In the material below, reproduce verbatim the part that begins with the line containing "You are a GUI" and ends with the line containing "1920x1080 pixels.", including both of those lines.

---------- GIVEN INFORMATION ----------

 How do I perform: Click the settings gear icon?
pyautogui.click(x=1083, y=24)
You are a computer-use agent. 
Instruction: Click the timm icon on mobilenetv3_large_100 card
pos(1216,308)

----------
---------- GIVEN INFORMATION ----------

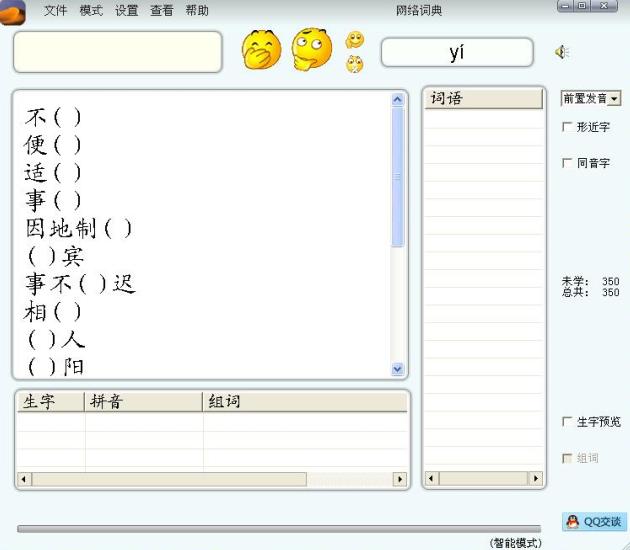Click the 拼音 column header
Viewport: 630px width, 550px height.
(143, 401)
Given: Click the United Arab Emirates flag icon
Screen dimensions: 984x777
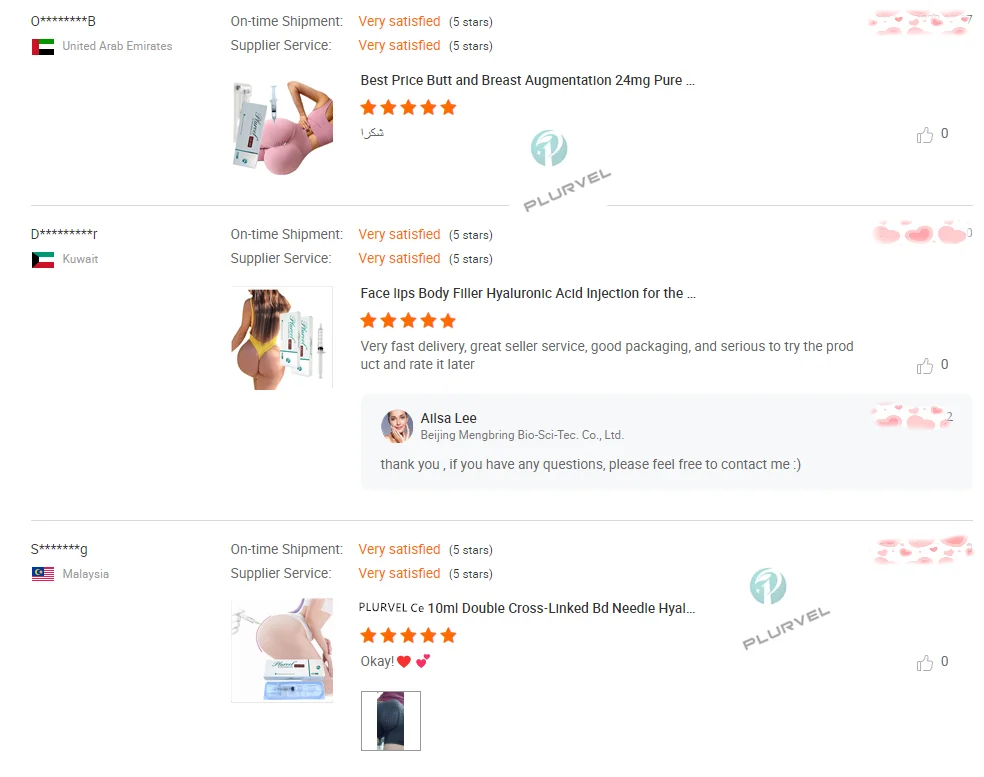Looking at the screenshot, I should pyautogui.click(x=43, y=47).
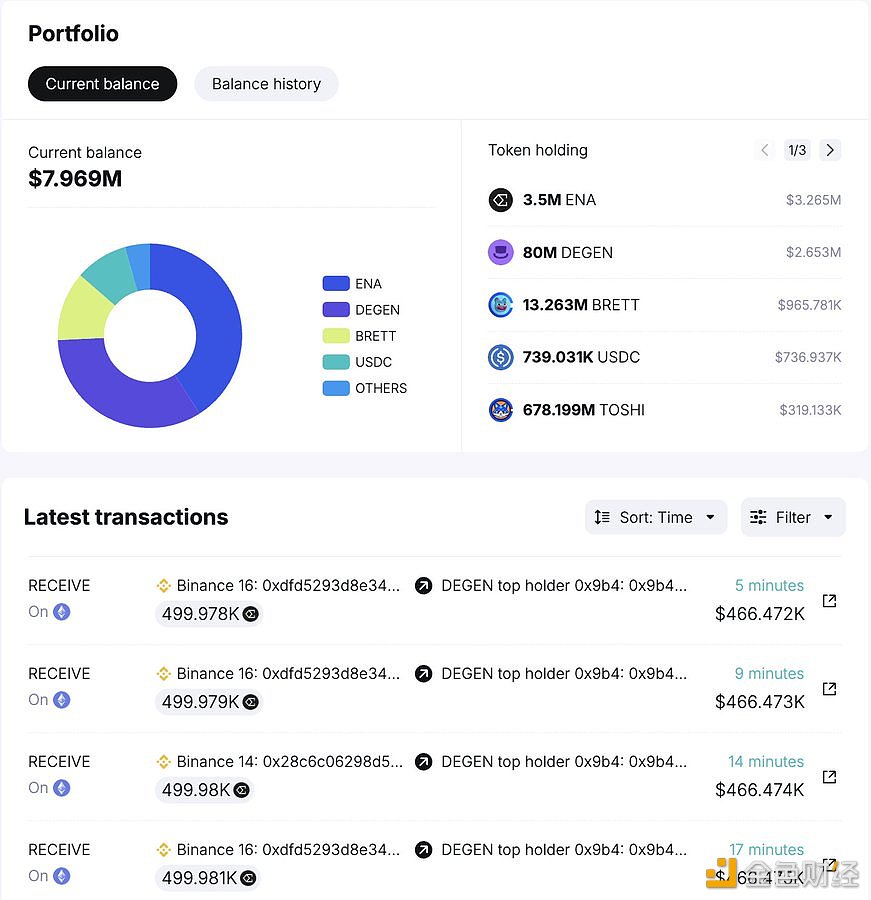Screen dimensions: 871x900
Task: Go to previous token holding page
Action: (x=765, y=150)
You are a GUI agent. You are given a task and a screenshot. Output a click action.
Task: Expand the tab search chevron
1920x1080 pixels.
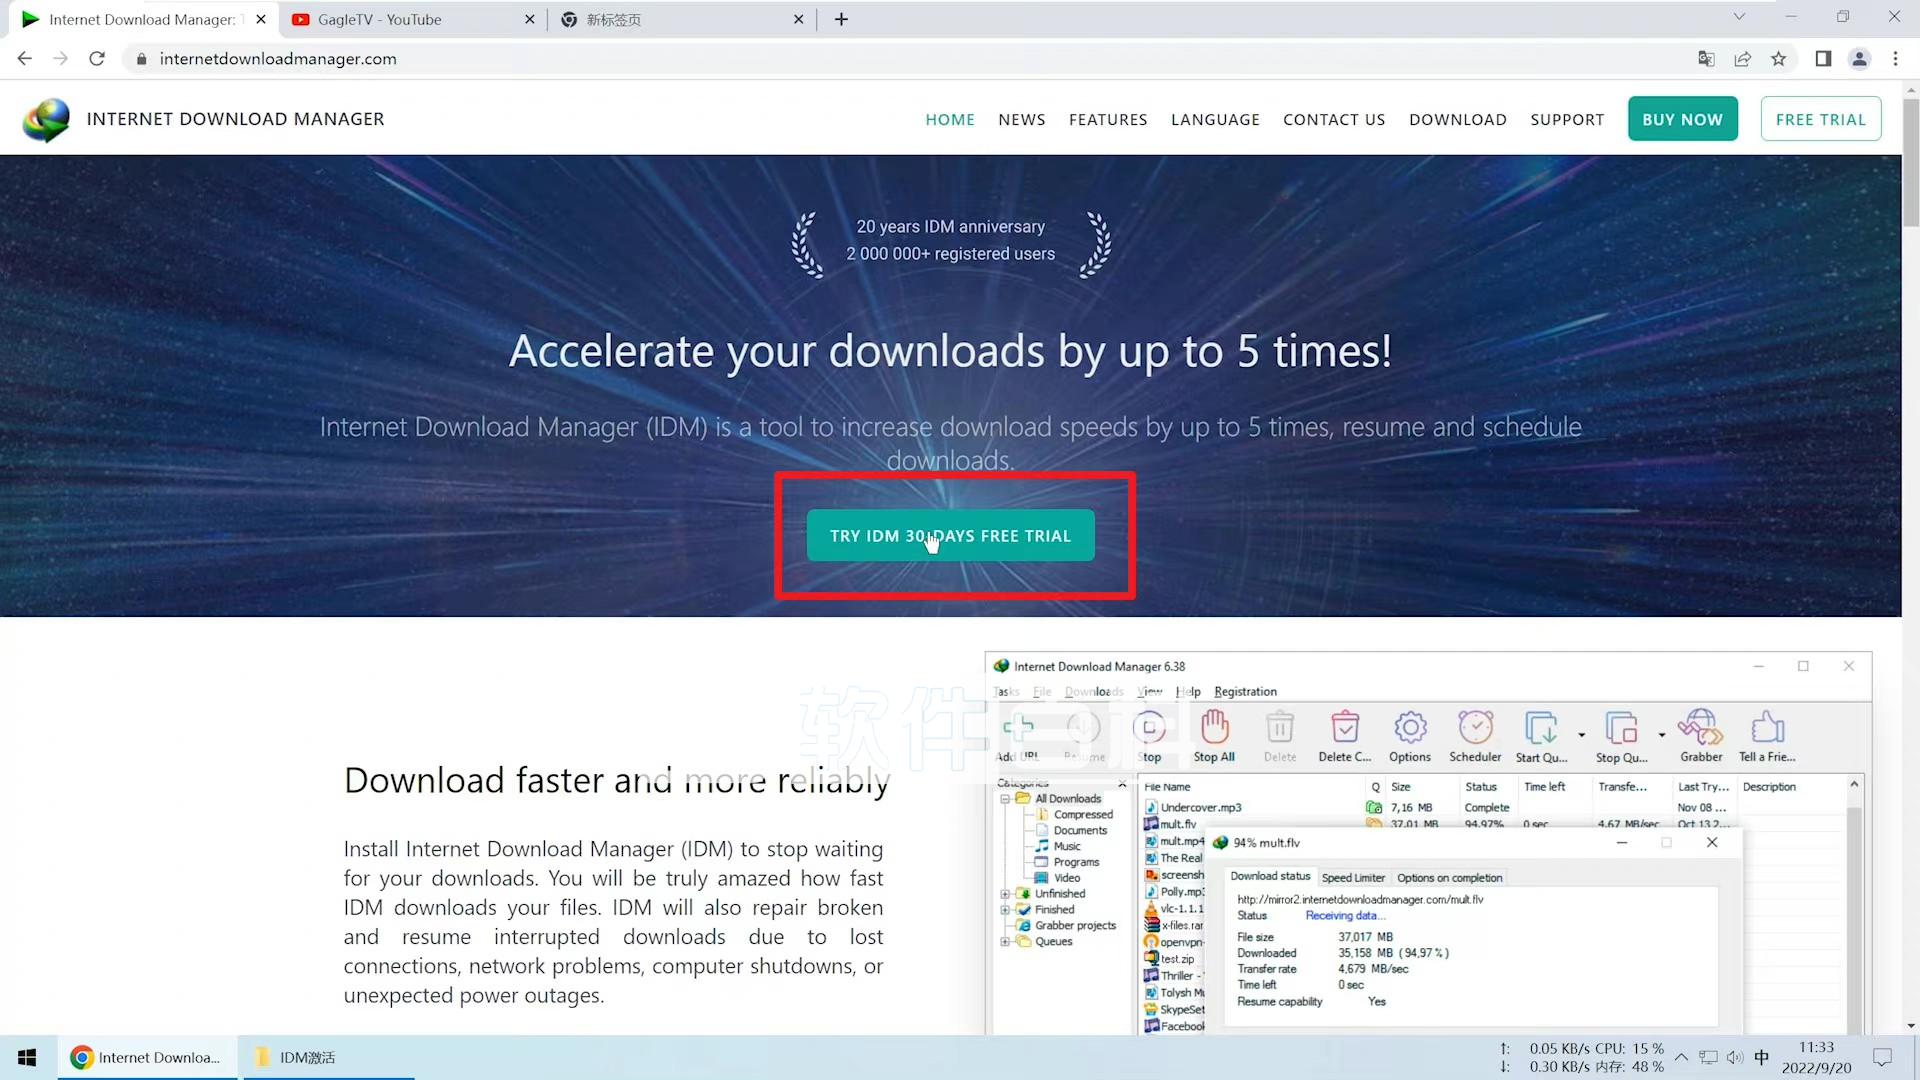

----------

◆ SOLVED EXERCISE ◆
You are a GUI agent. You are given a task and a screenshot. Output a click action.
Task: Expand the tab search chevron
1920x1080 pixels.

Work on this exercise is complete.